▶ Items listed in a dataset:

*** Begin section ***

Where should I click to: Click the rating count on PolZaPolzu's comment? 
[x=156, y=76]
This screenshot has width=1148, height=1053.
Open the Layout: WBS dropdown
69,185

*** End section ***

▶ Your goal: Every line above should be written out again exactly as it stands.

▶ Solved exercise:
Where should I click to: Click the rating count on PolZaPolzu's comment? 
[x=156, y=76]
This screenshot has width=1148, height=1053.
Open the Layout: WBS dropdown
69,185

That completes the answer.